While they don’t quite make their nut every year, they do get enough each year to squeak by, even if barely. Why? Because they give the people what they want.
“We’re community focused. We want to do and provide and make content that services our listeners, whether it be the music we’re playing or some of the community service items we have. Stuff like that. We are a Rochester-based community radio station,” Linton said.
But how do they still work? Jazz, as earlier stated, has an older association with it, but the station has existed for 44 years, meaning that somehow, they have kept thriving as younger people get older, and get more into jazz music. It also doesn't hurt that Rochester is a huge music hub. It seems like every week downtown Rochester is holding another music festival, bass-lines thumping through all the local businesses.
Jazz 90.1 has really found a niche, considering Rochester is, as Linton calls it, “an insanely huge jazz town.” The station saw a want and a need to have jazz on the radio and worked to fill that void. It provides not only entertainment, but things listeners want and need to know.
Since it runs out of the Greece Central School District (which provides a place to reside, heat and lighting, essentially), the station also broadcasts school board meetings, announces district events, and more. But it also provides information about community events, local news, and things people may not even know they want and need to know until they pop on a non-commercial station and realize there’s more to radio than Ryan Seacrest being taped a week ahead of time and being queued up on the air.

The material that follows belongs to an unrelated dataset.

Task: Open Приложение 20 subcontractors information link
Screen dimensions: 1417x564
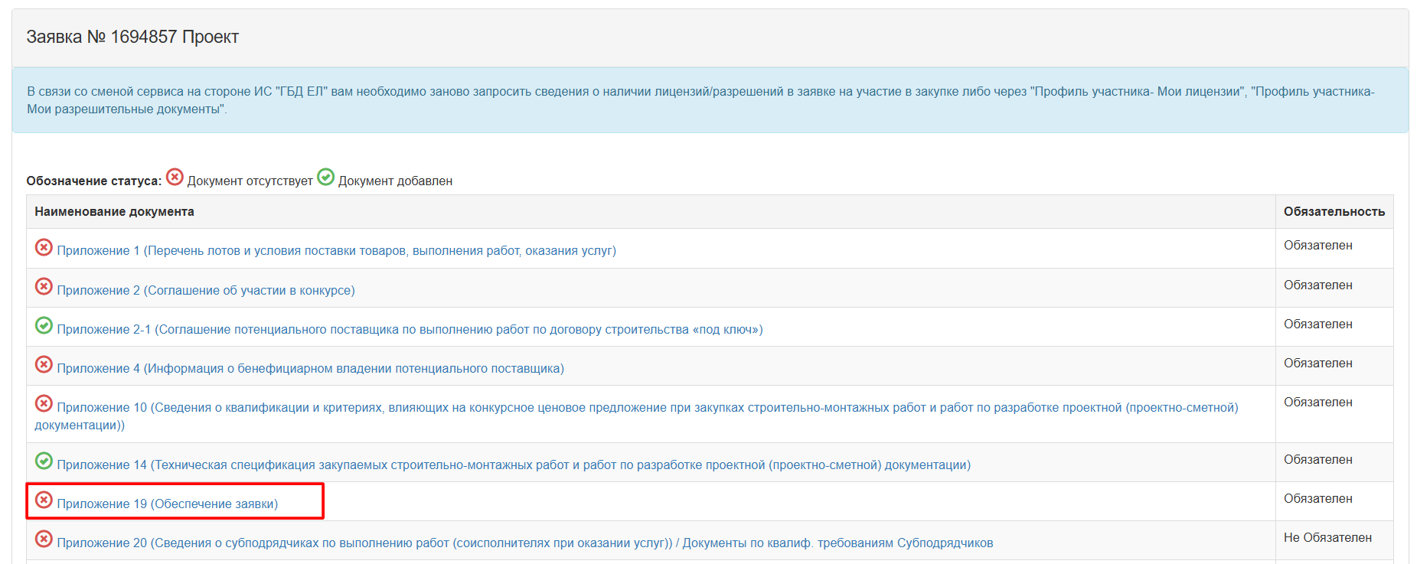Action: click(524, 543)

But despite being a great local service to those who listen, the station needs more. There’s a demographic that eventually has to grow up and into jazz fandom, but with the changes in the world, how do they get those people interested, especially when they can find music on their phones, and the concept of AM and FM seems like a foreign language?
“There’s no answer to that. .... As that 35-plus demographic we have starts to age, we need to make sure the audiences behind them are coming in as well,” Linton explained. “As we grew up, we grew up with the radio. We might have started in middle and high school listening to the Top 40 and we’d eventually, maybe grow into liking other music, but the problem is, now everyone can pull up their mobile device and get whatever music they want.”
So Jazz 90.1 is acclimating. The station has now launched its station’s app, and has immersed itself in social media as well, including Snapchat and Instagram. This wasn’t done without some side-eye from others, though, who thought Linton was crazy for even trying.
But Linton insisted, and it’s paying off.
“It’s all about mobile devices. Young people, and even people in their 30s, 40s, 50s love their technology. ... When I did it people looked at me a little funny,” Linton said. “They’d say, ‘Do you really think your listeners are going to want to download this?’ They assume there are ages of people not using technology, and that’s wrong.”
Hopefully, the transition into youth-oriented technology works, and people can get their jazz music on demand, even though … haven’t they always been able to do that?
“What people don’t seem to realize is, that choice has always been there on the dashboards of our car. ... But it’s almost like younger people see AM/FM as ‘older’ technology,” said Linton. “People are cutting the cord with television and don’t seem to care they’re losing ABC, NBC, CBS. Why? Because we have on-demand. We want it right now.
“The way we’ve fought back, we have the streams online, launched an online-only blues and big band station, we have the app, we have [social media],” listed Linton. “All of this is an appeal to that younger demographic. The question is, how do you turn those guys into AM/FM listeners and then to us, into donors?”
All the station can do is adapt to the changing times, while keeping jazz music in the minds and hearts of demographics old and new, as well as those who don’t even know they love jazz yet.